“Estou no Brasil. Aqui nada acontece”. A declaração do francês Olivier Rebellato, de 20 anos, que em 2009 dirigia embriagado pela Savassi, Região Centro-Sul de Belo Horizonte, avançou um sinal vermelho em alta velocidade e provocou um acidente de trânsito que deixou cinco pessoas feridas, uma delas em estado vegetativo, reflete bem o sentimento de muitos parentes de vítimas de acidente: o de impunidade. No caso do francês, a previsão dele estava certa. Olivier foi preso em flagrante no dia do acidente, denunciado pelo Ministério Público, mas teve a liberdade provisória seis meses depois. Com o passaporte devolvido, ele voltou para a França. O processo foi arquivado. Conclusão: o réu saiu impune.
A descrença na Justiça aumentou ainda mais a dor dos parentes da confeiteira Kátia Aisten de Assis, de 27, e do marido dela, o vigilante Paulo Medeiros Mendes, de 29. O casal morreu na noite do último dia 3, em um acidente provocado pelo motorista José Almério de Amorim Neto, de 35, solto pela Justiça na madrugada de ontem depois de passar nove dias na prisão. O acusado havia instalado um turbo no seu Gol, para participar de uma competição, e testava o equipamento dirigindo a mais de 150km/h, segundo testemunhas (o laudo pericial ainda não ficou pronto), pela Avenida Américo Vespúcio, no Bairro Cachoeirinha, Região Noroeste de BH, quando perdeu o controle da direção, passou por cima do canteiro central e bateu no Palio onde estavam as vítimas.
A decisão de colocar o motorista em liberdade foi do juiz auxiliar do 1º Tribunal do Júri, Silvemar José Henriques Salgado. O magistrado estipulou, ainda, pagamento de fiança no valor de 50 salários mínimos (R$ 39,4 mil) e determinou a suspensão da carteira de habilitação de José Almério.
Apesar da gravidade do acidente, que ainda será julgado, o magistrado explicou em sua decisão que a lei autoriza a concessão da liberdade provisória quando não há risco para a ordem pública ou ao andamento do processo. Silvemar disse que a repercussão do caso “causou grande indignação, clamor público e comoção social”, mas que isso não é motivo para que a prisão do acusado seja mantida.

***

**A fazer**
**1.** Reproduza o trecho do texto sobre acidentes de trânsito que vai de "A decisão de" até "acusado seja mantida.", incluindo essas palavras.
**2.** Segundo o texto sobre acidentes de trânsito, qual foi o valor da fiança fixada pelo juiz para José Almério?

**Dados exibidos**
***

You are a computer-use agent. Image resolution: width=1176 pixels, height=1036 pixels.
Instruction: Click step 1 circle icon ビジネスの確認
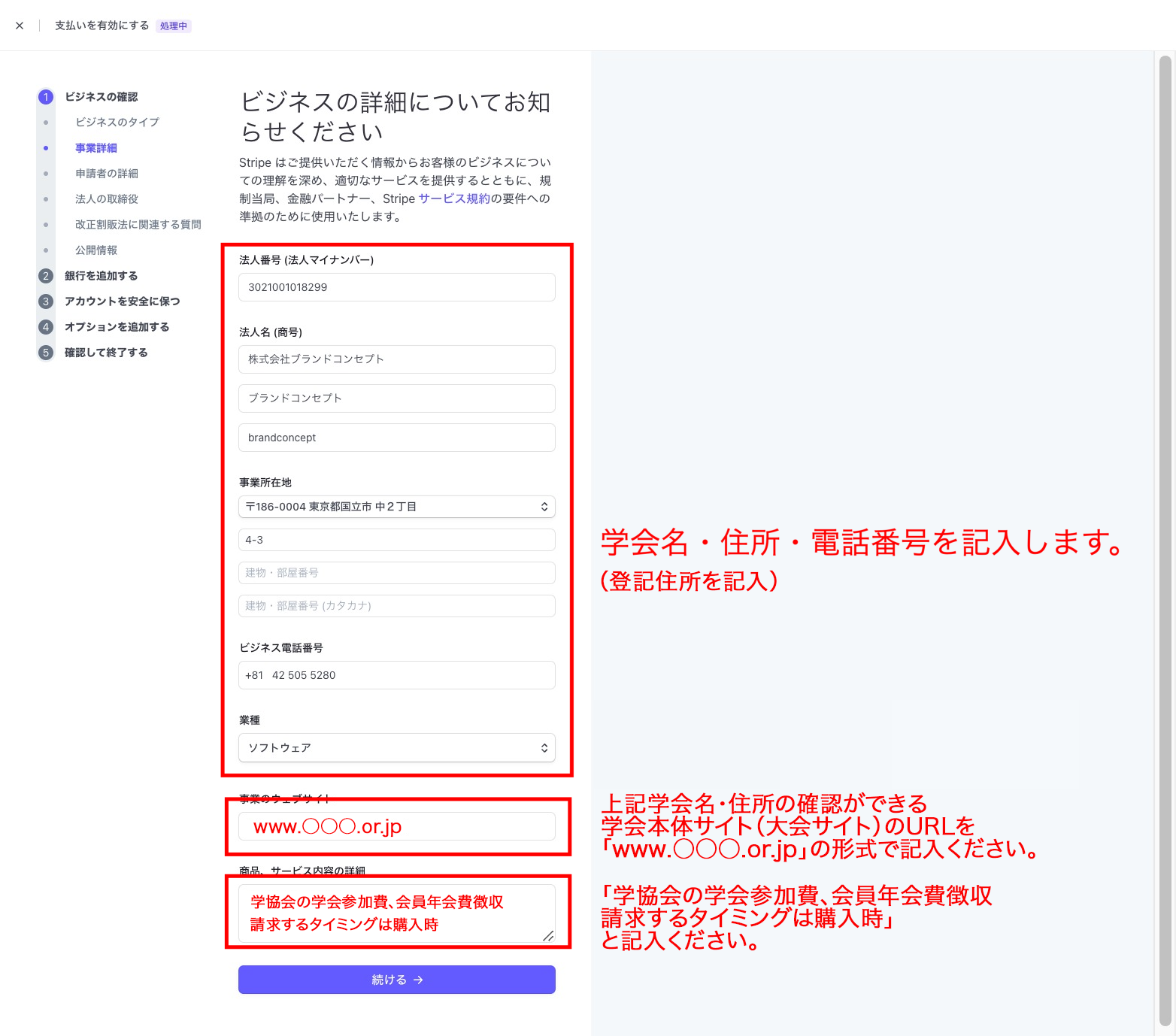[x=46, y=97]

***

**Respostas**
**1.**
A decisão de colocar o motorista em liberdade foi do juiz auxiliar do 1º Tribunal do Júri, Silvemar José Henriques Salgado. O magistrado estipulou, ainda, pagamento de fiança no valor de 50 salários mínimos (R$ 39,4 mil) e determinou a suspensão da carteira de habilitação de José Almério.
Apesar da gravidade do acidente, que ainda será julgado, o magistrado explicou em sua decisão que a lei autoriza a concessão da liberdade provisória quando não há risco para a ordem pública ou ao andamento do processo. Silvemar disse que a repercussão do caso “causou grande indignação, clamor público e comoção social”, mas que isso não é motivo para que a prisão do acusado seja mantida.

**2.** 50 salários mínimos (R$ 39,4 mil).